NOW, THEREFORE, in consideration of the above premises and for other good and valuable consideration, the receipt and sufficiency of which is hereby acknowledged, the parties hereto agree as follows:
1. Assignment. Effective as of the date Assignees registration statement on Form S-1 is declared effective (the Effective Date), Assignor hereby assigns, conveys and transfers to Assignee all of its present and future rights, title and interests in, to and under the Plan and all awards thereunder. If Assignees registration statement on Form S-1 is not declared effective, this Agreement shall be void ab initio.
2. Assumption. Effective as of the Effective Date, (a) Assignee hereby accepts the assignment set forth in Section 1 hereto and assumes any and all liabilities and obligations of Assignor arising under the Plan and all awards thereunder and (b) the Plan shall be maintained by Assignee for the benefit of Employees (as defined in the Plan) and Employees shall remain the sole persons eligible to participate in the Plan.
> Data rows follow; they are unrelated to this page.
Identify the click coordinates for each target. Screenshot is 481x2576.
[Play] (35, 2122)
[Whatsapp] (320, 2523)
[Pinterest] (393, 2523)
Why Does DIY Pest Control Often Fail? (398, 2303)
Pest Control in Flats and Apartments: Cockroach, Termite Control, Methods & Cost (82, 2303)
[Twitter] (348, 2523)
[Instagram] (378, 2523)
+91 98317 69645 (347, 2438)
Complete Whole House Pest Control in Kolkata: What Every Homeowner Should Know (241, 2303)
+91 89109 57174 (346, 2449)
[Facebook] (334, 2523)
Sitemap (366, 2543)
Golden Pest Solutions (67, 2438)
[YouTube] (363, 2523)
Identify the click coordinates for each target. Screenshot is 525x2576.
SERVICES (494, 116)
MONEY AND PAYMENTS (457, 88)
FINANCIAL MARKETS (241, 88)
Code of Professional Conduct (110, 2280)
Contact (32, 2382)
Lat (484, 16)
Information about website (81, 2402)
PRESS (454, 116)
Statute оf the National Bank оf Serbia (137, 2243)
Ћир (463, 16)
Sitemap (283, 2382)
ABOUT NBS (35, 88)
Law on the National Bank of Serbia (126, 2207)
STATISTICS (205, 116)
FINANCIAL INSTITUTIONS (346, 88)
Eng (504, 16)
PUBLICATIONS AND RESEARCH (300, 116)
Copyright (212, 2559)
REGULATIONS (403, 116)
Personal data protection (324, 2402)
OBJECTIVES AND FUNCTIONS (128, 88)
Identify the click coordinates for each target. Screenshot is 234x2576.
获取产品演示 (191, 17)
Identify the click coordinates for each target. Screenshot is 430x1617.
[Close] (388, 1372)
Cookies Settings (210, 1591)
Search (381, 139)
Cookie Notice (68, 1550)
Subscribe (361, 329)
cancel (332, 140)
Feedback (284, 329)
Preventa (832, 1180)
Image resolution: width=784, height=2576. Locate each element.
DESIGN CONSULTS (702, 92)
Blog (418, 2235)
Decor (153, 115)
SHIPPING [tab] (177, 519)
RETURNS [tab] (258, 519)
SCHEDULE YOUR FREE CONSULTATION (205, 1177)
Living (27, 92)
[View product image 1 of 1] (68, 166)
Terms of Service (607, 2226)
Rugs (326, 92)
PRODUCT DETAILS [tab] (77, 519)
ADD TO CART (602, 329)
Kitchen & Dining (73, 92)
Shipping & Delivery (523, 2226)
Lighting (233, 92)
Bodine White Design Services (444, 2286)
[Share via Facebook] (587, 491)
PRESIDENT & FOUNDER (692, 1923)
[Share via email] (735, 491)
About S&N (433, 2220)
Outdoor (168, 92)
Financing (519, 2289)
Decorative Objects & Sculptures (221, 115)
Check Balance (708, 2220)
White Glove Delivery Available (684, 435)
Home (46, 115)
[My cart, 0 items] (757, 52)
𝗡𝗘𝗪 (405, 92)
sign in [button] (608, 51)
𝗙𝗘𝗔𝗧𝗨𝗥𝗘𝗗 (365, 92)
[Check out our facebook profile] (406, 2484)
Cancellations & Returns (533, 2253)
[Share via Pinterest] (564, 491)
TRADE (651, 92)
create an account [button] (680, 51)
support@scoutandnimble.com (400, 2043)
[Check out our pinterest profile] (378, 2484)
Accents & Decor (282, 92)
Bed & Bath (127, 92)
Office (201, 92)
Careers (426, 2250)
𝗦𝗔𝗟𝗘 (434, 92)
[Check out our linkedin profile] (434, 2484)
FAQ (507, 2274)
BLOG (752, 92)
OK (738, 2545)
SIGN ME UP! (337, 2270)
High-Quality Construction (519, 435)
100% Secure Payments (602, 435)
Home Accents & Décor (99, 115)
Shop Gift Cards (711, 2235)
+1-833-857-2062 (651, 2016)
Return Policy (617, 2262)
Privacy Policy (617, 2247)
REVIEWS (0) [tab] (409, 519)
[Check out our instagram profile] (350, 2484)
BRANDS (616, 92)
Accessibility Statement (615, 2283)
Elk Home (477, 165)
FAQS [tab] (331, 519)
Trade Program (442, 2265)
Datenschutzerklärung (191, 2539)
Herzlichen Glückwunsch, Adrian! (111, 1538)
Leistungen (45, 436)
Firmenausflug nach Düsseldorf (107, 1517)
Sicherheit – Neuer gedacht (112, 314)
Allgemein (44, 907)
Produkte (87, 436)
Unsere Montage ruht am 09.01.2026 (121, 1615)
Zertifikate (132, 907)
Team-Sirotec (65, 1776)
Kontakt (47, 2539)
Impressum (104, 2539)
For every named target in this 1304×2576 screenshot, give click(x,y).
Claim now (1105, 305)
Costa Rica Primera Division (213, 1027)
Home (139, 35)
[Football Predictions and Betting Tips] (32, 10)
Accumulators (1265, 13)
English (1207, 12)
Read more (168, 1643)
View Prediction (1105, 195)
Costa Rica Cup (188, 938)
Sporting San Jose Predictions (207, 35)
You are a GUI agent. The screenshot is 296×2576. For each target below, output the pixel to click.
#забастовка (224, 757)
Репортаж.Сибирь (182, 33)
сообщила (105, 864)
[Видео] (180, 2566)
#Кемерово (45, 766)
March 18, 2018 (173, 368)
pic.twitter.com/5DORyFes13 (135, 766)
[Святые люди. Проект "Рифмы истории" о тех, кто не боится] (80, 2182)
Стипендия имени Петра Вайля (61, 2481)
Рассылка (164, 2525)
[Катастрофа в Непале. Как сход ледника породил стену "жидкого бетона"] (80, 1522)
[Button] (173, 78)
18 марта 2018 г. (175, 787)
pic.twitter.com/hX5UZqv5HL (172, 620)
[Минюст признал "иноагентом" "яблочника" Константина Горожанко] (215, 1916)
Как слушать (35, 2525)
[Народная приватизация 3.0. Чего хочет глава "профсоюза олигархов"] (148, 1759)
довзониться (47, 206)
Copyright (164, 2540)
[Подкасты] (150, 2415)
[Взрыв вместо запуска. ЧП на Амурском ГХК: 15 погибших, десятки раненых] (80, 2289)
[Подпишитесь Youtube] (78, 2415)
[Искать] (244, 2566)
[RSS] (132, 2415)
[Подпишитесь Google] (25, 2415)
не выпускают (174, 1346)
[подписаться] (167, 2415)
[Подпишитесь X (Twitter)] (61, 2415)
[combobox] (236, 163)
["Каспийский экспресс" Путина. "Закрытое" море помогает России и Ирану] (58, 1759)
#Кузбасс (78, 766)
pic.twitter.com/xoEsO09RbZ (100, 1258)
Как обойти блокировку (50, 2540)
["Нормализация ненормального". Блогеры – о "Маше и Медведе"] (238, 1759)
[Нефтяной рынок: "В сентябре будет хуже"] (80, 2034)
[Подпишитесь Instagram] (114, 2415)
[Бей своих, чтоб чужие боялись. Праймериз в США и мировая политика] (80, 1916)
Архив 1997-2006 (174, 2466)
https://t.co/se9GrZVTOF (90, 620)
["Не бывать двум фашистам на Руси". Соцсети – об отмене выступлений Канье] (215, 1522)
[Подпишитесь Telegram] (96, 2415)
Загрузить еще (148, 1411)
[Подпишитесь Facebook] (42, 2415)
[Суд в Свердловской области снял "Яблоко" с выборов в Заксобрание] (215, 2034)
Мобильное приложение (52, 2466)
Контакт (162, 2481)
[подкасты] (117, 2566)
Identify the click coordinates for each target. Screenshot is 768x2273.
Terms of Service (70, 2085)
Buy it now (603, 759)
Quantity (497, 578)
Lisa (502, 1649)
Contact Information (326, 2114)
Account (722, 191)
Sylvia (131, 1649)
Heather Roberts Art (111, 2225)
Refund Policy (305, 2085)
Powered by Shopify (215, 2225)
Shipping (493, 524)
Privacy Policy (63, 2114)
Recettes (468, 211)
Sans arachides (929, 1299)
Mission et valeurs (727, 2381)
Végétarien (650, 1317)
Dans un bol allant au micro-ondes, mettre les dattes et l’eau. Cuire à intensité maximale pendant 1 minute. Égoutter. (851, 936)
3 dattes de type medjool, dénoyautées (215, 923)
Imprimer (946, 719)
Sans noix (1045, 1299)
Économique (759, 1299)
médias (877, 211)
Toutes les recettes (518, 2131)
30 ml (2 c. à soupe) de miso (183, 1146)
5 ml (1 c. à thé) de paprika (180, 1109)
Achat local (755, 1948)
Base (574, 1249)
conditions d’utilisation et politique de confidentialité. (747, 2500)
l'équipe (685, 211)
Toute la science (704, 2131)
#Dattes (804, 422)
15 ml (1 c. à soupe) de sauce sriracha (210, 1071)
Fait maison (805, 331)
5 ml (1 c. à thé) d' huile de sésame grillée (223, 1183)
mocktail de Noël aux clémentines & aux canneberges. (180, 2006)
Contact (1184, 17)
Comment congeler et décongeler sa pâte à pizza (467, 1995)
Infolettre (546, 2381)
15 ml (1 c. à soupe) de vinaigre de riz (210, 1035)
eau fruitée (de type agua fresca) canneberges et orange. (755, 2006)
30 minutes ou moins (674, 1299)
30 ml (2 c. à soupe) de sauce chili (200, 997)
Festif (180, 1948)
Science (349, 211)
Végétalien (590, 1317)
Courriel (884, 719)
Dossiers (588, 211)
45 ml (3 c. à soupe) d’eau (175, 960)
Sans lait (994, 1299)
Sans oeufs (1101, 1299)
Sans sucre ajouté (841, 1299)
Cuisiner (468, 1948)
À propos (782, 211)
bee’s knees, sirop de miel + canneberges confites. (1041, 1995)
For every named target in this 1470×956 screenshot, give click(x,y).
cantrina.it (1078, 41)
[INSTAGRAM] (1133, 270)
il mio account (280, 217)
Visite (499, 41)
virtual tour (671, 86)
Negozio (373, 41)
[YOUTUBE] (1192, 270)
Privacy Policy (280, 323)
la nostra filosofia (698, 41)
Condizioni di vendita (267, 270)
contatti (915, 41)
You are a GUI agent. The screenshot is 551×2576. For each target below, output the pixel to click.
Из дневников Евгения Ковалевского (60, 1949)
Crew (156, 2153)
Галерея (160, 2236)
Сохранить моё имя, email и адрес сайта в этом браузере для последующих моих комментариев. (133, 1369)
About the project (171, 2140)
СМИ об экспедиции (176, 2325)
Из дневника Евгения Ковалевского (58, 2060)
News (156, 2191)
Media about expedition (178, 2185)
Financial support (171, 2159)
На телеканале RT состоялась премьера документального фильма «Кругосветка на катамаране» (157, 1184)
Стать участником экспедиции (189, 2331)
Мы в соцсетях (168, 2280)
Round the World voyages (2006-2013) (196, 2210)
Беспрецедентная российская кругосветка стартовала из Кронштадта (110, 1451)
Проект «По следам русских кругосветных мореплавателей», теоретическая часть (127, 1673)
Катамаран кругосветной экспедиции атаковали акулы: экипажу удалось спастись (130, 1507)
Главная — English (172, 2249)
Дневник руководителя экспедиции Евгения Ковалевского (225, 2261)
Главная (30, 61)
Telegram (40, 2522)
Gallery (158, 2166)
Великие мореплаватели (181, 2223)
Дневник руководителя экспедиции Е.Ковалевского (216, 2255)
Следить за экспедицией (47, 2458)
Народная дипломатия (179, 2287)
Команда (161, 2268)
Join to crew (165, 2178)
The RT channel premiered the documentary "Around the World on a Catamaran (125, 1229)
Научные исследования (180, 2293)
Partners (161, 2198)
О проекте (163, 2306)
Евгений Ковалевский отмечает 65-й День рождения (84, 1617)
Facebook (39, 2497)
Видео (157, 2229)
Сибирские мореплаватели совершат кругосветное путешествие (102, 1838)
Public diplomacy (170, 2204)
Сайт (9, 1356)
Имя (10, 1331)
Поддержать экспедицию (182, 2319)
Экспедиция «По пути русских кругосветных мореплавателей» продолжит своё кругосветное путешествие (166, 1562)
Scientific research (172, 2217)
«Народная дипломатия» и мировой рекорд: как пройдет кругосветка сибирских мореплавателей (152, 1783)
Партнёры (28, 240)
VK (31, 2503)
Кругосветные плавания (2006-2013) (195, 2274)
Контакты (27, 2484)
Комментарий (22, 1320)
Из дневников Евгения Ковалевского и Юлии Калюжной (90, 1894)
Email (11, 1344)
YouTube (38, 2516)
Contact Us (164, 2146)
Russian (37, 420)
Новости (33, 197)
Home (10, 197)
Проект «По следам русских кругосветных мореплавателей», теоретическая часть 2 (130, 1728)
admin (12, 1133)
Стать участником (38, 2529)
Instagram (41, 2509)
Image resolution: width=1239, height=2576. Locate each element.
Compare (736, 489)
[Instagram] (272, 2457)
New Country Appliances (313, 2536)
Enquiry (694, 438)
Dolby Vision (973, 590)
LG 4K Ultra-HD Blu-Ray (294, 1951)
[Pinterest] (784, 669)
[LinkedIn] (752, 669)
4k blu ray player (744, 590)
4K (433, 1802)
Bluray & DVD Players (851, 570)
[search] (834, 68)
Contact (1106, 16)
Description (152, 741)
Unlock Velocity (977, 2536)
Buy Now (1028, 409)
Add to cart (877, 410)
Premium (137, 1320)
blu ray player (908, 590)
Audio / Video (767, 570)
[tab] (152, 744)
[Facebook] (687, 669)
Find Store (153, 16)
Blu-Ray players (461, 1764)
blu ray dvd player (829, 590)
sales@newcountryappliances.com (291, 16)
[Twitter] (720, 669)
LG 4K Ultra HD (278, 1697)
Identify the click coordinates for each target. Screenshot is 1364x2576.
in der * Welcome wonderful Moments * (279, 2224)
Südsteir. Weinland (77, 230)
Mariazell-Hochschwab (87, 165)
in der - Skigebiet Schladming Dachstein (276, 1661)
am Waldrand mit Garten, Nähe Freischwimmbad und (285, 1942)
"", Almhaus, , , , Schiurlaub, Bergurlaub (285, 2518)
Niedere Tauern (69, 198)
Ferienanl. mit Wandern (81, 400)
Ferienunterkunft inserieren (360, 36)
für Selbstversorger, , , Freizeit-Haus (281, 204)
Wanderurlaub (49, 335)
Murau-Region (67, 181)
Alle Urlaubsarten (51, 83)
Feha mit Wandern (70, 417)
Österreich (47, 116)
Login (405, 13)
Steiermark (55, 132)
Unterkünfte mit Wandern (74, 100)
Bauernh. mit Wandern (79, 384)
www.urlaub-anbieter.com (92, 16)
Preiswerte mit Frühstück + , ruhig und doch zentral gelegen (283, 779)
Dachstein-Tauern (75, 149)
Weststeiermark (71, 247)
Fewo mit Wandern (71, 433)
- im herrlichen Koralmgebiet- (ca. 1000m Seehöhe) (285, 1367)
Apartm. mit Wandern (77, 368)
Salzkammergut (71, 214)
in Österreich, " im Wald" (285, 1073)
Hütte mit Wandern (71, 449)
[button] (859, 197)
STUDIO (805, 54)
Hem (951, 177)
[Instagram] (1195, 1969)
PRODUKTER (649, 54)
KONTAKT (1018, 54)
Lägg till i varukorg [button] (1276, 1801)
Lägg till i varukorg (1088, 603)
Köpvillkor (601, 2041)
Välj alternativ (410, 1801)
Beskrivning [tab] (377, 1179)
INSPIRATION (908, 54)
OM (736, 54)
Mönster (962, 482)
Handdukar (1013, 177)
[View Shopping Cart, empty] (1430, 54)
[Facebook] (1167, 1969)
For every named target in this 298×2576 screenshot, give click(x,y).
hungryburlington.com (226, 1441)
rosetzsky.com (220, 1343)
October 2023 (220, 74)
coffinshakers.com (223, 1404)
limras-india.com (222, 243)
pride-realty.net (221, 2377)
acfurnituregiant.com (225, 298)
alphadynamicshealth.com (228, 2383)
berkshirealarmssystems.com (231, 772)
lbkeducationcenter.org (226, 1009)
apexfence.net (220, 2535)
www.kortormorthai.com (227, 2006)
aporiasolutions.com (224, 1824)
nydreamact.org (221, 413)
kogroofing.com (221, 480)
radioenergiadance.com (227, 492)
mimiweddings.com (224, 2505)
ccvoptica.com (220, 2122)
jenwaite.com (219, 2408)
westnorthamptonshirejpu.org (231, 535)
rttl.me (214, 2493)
Following such assumption (a) Company shall mean Bioventus Inc., (b) Board shall mean the Board of Directors of Bioventus Inc., and (c) Administrator shall mean the Board of Directors of Bioventus Inc., and the Plan shall be interpreted accordingly.
3. Further Actions. Each party hereto covenants and agrees to make, execute, acknowledge and deliver such further documents and instruments and to use its reasonable efforts to take such other action as may be reasonably requested by any party hereto to more effectively consummate or perfect the assignments and assumptions contemplated by this Agreement.
(a) This Assignment shall be governed by and construed in accordance with the law of the State of Delaware, without regard to the conflicts of law rules of such state or any other jurisdiction.